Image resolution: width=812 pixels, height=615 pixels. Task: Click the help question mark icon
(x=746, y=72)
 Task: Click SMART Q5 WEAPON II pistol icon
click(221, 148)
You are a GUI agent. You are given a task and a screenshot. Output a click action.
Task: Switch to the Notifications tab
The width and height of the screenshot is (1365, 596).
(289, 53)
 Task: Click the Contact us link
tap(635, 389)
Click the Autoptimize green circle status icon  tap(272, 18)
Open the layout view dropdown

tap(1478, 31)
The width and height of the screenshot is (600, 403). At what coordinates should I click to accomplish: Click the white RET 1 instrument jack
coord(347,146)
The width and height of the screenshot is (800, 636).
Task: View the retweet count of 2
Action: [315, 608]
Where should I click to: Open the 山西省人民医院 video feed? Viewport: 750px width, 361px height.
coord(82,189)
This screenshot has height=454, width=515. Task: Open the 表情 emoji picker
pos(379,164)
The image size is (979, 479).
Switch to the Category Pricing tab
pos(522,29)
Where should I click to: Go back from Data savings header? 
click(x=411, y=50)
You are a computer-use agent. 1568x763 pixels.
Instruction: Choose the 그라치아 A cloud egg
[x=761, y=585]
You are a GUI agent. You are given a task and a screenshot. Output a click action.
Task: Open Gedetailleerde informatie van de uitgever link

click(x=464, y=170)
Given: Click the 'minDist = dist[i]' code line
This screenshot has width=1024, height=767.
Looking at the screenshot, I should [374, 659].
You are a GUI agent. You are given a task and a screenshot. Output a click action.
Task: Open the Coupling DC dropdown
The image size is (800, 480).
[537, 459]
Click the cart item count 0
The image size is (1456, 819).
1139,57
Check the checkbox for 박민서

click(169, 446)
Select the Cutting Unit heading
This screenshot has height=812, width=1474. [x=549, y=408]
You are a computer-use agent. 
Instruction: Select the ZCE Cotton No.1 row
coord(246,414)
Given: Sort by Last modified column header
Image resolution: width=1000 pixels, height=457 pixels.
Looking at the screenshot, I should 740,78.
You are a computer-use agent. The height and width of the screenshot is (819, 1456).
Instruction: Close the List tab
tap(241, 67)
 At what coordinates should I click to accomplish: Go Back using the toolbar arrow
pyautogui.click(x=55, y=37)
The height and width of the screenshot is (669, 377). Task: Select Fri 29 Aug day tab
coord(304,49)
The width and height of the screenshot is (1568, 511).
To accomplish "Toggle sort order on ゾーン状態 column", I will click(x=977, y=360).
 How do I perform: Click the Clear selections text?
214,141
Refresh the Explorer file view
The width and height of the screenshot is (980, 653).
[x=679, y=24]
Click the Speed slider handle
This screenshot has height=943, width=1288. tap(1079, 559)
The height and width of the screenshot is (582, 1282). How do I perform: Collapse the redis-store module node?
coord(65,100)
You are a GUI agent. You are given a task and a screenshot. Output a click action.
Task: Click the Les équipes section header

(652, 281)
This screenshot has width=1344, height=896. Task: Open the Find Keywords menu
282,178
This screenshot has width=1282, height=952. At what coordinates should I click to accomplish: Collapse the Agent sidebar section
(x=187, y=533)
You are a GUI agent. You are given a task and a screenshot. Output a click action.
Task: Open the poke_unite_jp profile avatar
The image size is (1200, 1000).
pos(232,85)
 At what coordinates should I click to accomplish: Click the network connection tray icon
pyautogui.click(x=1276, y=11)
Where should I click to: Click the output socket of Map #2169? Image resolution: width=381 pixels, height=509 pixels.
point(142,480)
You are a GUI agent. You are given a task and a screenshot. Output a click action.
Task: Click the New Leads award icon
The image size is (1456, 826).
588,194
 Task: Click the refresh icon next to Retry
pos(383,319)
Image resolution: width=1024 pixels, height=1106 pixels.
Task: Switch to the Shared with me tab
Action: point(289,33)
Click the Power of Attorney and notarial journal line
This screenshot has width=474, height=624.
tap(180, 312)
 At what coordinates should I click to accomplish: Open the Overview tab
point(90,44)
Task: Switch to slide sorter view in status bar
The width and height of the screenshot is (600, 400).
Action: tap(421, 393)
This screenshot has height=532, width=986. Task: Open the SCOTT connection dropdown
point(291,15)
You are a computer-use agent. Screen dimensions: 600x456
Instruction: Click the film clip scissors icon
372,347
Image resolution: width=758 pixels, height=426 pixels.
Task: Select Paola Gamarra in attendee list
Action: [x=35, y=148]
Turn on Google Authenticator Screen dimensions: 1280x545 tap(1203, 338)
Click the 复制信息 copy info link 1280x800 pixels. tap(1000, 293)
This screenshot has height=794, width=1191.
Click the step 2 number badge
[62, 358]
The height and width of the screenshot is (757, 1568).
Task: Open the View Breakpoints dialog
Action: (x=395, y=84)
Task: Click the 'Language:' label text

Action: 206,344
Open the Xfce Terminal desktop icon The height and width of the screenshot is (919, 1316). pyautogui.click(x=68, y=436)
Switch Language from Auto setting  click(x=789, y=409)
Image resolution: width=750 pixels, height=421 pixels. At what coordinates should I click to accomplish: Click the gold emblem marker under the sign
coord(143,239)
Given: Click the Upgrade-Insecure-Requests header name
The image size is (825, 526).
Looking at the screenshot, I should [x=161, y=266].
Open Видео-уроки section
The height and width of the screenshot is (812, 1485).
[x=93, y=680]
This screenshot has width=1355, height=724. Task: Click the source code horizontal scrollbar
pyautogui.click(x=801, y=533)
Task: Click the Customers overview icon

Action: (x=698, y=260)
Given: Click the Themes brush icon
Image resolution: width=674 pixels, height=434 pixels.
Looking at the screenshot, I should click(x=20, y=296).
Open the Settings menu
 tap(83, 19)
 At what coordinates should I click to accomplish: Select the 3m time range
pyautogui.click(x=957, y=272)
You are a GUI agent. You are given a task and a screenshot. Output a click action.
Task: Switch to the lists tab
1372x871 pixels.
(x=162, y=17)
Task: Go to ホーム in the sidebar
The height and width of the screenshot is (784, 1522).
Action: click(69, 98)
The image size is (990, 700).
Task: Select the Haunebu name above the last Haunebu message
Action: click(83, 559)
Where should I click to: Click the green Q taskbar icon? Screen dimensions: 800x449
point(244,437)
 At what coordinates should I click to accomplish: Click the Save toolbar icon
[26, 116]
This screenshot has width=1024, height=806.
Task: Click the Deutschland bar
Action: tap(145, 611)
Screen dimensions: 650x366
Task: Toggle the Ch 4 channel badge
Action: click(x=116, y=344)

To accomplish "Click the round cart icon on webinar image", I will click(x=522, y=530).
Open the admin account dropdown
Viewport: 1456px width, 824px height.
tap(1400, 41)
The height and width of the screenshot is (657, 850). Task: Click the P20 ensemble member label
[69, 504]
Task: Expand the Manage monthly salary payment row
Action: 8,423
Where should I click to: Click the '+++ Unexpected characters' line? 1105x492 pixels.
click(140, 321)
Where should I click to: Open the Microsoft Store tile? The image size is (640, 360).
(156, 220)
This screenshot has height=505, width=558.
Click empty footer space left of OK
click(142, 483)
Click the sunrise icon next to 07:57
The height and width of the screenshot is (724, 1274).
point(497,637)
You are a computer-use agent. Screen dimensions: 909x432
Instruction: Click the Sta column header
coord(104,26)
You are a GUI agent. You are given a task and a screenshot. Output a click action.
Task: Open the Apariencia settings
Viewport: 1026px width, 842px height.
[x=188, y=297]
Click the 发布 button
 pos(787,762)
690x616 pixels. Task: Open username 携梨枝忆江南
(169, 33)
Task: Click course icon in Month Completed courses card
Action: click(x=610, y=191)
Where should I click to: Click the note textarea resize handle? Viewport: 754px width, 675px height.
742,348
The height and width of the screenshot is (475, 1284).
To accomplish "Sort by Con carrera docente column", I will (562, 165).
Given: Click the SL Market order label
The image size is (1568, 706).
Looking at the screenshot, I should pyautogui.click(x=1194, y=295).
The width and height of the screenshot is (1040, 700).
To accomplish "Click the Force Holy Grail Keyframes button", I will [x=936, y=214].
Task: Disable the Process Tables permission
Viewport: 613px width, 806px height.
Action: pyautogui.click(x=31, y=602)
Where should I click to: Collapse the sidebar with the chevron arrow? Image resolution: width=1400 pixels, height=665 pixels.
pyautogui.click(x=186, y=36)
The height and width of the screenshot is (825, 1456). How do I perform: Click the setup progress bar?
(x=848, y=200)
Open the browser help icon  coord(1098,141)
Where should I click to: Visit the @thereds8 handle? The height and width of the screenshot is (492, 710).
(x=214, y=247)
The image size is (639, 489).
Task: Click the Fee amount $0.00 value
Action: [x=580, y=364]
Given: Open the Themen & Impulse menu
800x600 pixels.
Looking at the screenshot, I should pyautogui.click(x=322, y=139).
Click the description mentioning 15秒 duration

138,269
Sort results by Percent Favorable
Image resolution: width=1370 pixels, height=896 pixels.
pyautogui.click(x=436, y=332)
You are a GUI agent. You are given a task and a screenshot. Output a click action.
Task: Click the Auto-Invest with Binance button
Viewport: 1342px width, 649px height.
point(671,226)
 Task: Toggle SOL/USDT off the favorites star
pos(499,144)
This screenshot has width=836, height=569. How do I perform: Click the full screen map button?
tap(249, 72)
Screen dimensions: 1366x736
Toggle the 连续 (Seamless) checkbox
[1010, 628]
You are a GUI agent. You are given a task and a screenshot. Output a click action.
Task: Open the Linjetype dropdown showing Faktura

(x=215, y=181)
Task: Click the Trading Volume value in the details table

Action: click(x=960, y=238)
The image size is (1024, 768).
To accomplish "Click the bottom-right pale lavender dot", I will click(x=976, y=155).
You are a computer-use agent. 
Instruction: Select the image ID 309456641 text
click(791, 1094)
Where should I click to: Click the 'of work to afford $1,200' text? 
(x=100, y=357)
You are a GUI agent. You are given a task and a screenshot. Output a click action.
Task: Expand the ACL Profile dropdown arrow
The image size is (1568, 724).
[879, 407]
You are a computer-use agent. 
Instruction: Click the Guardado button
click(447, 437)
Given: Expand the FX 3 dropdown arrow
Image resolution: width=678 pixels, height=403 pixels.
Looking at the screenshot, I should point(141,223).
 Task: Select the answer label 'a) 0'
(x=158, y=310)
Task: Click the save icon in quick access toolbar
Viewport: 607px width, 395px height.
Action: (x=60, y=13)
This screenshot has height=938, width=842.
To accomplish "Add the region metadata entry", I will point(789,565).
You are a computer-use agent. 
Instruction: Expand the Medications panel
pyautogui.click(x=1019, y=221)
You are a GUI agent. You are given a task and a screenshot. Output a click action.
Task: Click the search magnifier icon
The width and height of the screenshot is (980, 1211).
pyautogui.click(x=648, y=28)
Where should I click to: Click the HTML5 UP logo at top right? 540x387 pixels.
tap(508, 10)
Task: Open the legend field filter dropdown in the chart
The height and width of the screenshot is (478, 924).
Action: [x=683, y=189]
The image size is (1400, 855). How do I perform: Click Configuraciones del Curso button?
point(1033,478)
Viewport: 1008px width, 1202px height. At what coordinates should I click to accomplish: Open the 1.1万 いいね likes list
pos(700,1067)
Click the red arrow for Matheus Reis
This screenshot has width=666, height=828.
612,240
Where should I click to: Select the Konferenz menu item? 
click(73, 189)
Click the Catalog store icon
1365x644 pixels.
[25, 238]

= = = =

- **Exercise**
Express the items from the line containing "You are a computer-use agent. 1568x763" to the line containing "Looking at the screenshot, I should [374, 659]." as a JSON list of strings, one string per line, omitting blank lines.

- **Task solution**
[
  "You are a computer-use agent. 1568x763 pixels.",
  "Instruction: Choose the 그라치아 A cloud egg",
  "[x=761, y=585]",
  "You are a GUI agent. You are given a task and a screenshot. Output a click action.",
  "Task: Open Gedetailleerde informatie van de uitgever link",
  "click(x=464, y=170)",
  "Given: Click the 'minDist = dist[i]' code line",
  "This screenshot has width=1024, height=767.",
  "Looking at the screenshot, I should [374, 659]."
]